Directive: In the Pandas introduction, write out the part from "What is Python" to "and manipulate data." again, switching "NumPy" to "Numerical Python".

Supplied passage:
>>>>

Pandas Introduction - GeeksforGeeks

Pandas Introduction

Last Updated : 23 Apr, 2024
Improve
Improve
Like Article
Like
Save
Share
Report

Pandas is a powerful and open-source Python library. The Pandas library is used for data manipulation and analysis. Pandas consist of data structures and functions to perform efficient operations on data.

This free tutorial will cover an overview of Pandas, covering the fundamentals of Python Pandas.

What is Pandas Libray in Python?

Pandas is a powerful and versatile library that simplifies the tasks of data manipulation in Python.

Pandas is well-suited for working with tabular data, such as spreadsheets or SQL tables.

The Pandas library is an essential tool for data analysts, scientists, and engineers working with structured data in Python.

Did you know?

Pandas name is derived from “panel data” and is also refered as “Python Data Analysis“.

What is Python Pandas used for?

The Pandas library is generally used for data science, but have you wondered why? This is because the Pandas library is used in conjunction with other libraries that are used for data science.

It is built on top of the NumPy library which means that a lot of the structures of NumPy are used or replicated in Pandas.

The data produced by Pandas is often used as input for plotting functions in Matplotlib, statistical analysis in SciPy, and machine learning algorithms in Scikit-learn.

You must be wondering, Why should you use the Pandas Library. Python’s Pandas library is the best tool to analyze, clean, and manipulate data.

Here is a list of things that we can do using Pandas.

  • Data set cleaning, merging, and joining.
  • Easy handling of missing data (represented as NaN) in floating point as well as non-floating point data.
  • Columns can be inserted and deleted from DataFrame and higher-dimensional objects.
  • Powerful group by functionality for performing split-apply-combine operations on data sets.
  • Data Visualization.

Getting Started with Pandas

Let’s see how to start working with the Python Pandas library:

Installing Pandas

The first step in working with Pandas is to ensure whether it is installed in the system or not.  If not, then we need to install it on our system using the pip command.

Follow these steps to install Pandas:

Step 1: Type ‘cmd’ in the search box and open it.

<<<<

Data extract:

>>>>

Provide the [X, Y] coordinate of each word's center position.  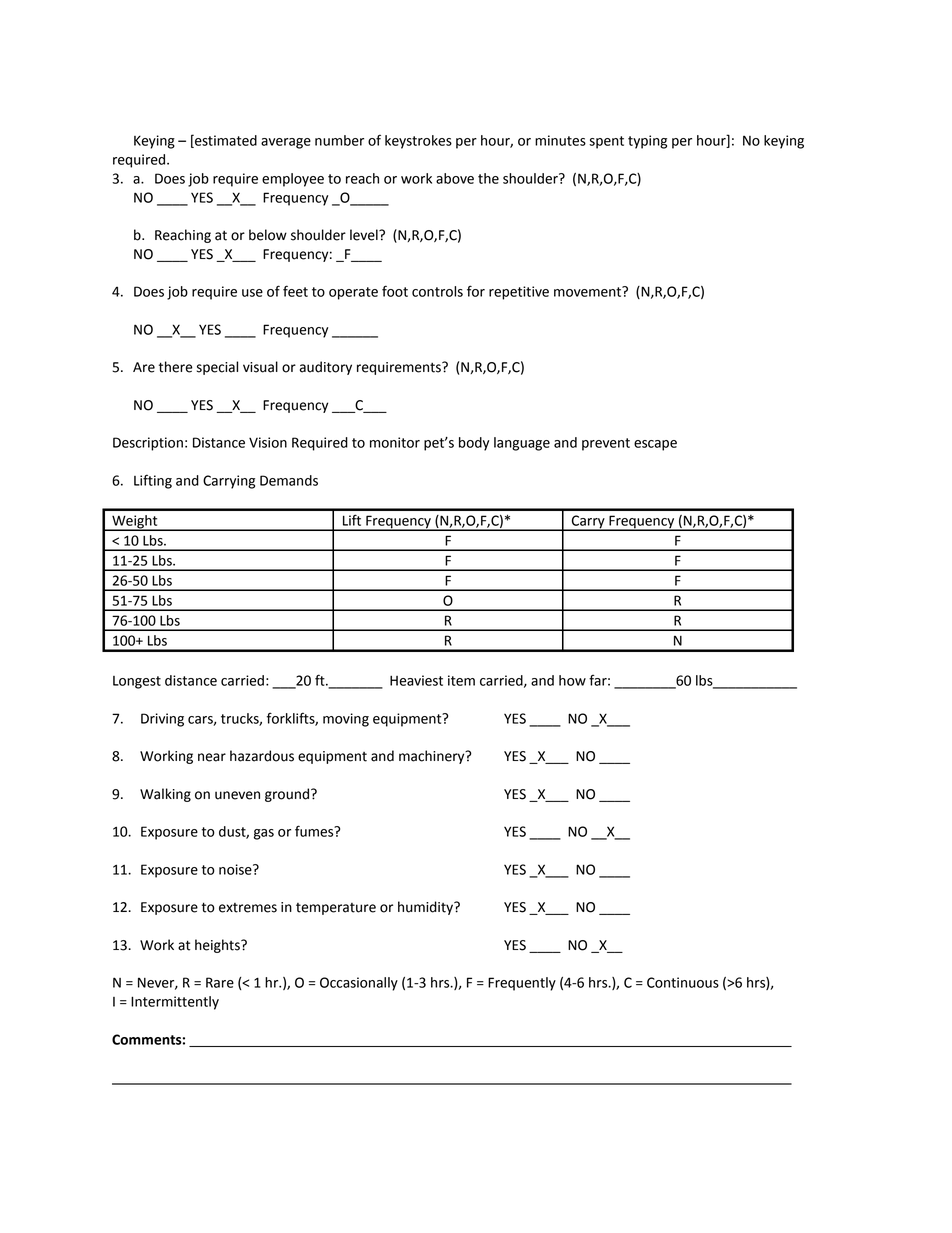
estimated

<<<<

Answer for the task:
What is Python Pandas used for?

The Pandas library is generally used for data science, but have you wondered why? This is because the Pandas library is used in conjunction with other libraries that are used for data science.

It is built on top of the Numerical Python library which means that a lot of the structures of Numerical Python are used or replicated in Pandas.

The data produced by Pandas is often used as input for plotting functions in Matplotlib, statistical analysis in SciPy, and machine learning algorithms in Scikit-learn.

You must be wondering, Why should you use the Pandas Library. Python’s Pandas library is the best tool to analyze, clean, and manipulate data.